* SELECTED PASSAGE
WMC Women Under Siege

How to Limit the Disaster for Afghanistan's Girls and Women

This story was originally published by Newsweek.

Burqa clad women walk past a billboard put up on the wall of a beauty salon in Kabul on August 7, 2021. (SAJJAD HUSSAIN/AFP via Getty Images)

Neelab* remembers life under the Taliban.

When she was 10, a talib stopped an SUV she was in. It was a wedding party—they were all female members of her family, save for the male driver. The women, realizing what was happening, hurriedly put on their burqas but a 16-year-old cousin, Amineh*, froze in fear. The talib forced his way into the vehicle and upon seeing Amineh’s hair, immediately began whipping her. Everyone started screaming.

“Imagine, we were in such a good mood, coming from a wedding party,” Neelab said. “And then this happened.”

There is an Afghan adage that says women “hold up half the sky.” On the surface, the deal that the U.S. signed with the Taliban in Doha, Qatar on February 29, 2020, appeared to have sealed the women’s fate in Afghanistan. There were no provisions for women’s rights. The U.S. government deferred the issue of gender equality to intra-Afghan negotiations.

With the fall of Kabul and the Taliban in control of most of the country now, how women’s rights will be defined is in the hands of the Taliban and their interpretation of Sharia law. This may provide surprising wiggle room for future negotiations. The U.S., by carefully leveraging its partnerships with Muslim-majority countries, may still be able to make a crucial difference to the lives of Afghan women and girls. According to a Brookings Institution September 2020 report, the issue of women’s rights is a highly contested and charged debate within Afghan society.

* TASK REQUIREMENTS
(1) Repeat word for word the part of the article on Afghanistan's women and girls that begins at "WMC Women Under" and ends after "Everyone started screaming.".
(2) Carry on the article on Afghanistan's women and girls from its last sentence.

* DATASET EXTRACT
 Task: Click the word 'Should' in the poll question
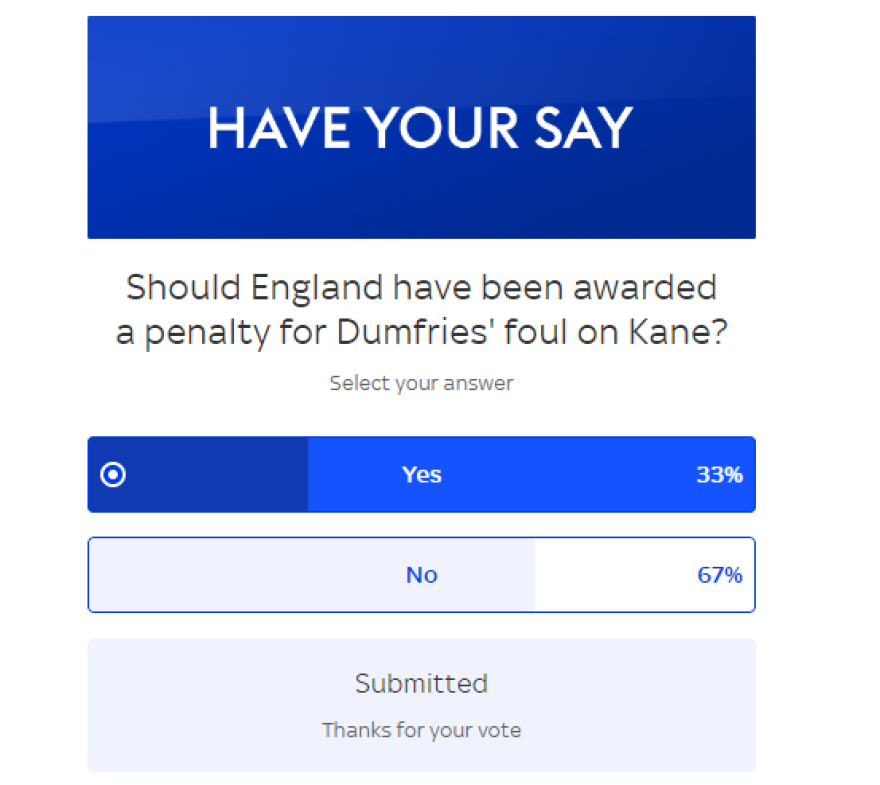(x=183, y=288)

* ANSWERS TO THE EXERCISE
(1)
WMC Women Under Siege

How to Limit the Disaster for Afghanistan's Girls and Women

This story was originally published by Newsweek.

Burqa clad women walk past a billboard put up on the wall of a beauty salon in Kabul on August 7, 2021. (SAJJAD HUSSAIN/AFP via Getty Images)

Neelab* remembers life under the Taliban.

When she was 10, a talib stopped an SUV she was in. It was a wedding party—they were all female members of her family, save for the male driver. The women, realizing what was happening, hurriedly put on their burqas but a 16-year-old cousin, Amineh*, froze in fear. The talib forced his way into the vehicle and upon seeing Amineh’s hair, immediately began whipping her. Everyone started screaming.

(2)
The good news in the past two decades is that Afghan women have made some progress in terms of political representation, education, employment and health care. Today, 27 percent of seats in parliament are reserved for women. In 2003, fewer than 10 percent of girls were in primary education. By 2017, that number had grown to 33 percent. By 2020, 21 percent of Afghan bureaucrats were women compared with almost zero during the Taliban regime. Women’s life expectancy increased from 57 years in 2000 to 66 in 2018. Maternal mortality rates declined from 1,450 per 100,000 live births in 2000 to 638 per 100,000 in 2018.

But cultural norms persist. A 2019 study by UN Women and partners showed that only 15 percent of Afghan men think women should be allowed to work outside the home after marriage. Two-thirds of men feel that Afghan women have too many rights. The same study observed that male Afghan powerbrokers “resent quotas for women in public shuras (assemblies)” and in parliament. An August 2021 U.S. Congressional Research Service report noted that the “failure to anticipate Afghan cultural context undercut US efforts to support women and girls.”

The same UN study revealed that important segments of Afghan society appear to be becoming more conservative, welcoming interpretations of Sharia law that call for curtailing women’s rights and freedoms. About half of women languishing in prison and 95 percent of girls in juvenile detention are detained for “moral crimes” such as having sex outside of marriage. Female rape victims have been murdered by their families in “honor killings.”

Progress has also been uneven. Though gains have been far greater for women in urban areas, many Afghan men remain deeply conservative. According to the Brookings Institution report, for many rural women, especially in Pashtun areas, life has not changed much from the 1996-2001 Taliban era. They are still highly dependent on the men in their families to access health care, attend school and work due to mahram or having to be accompanied in public by a male blood relative.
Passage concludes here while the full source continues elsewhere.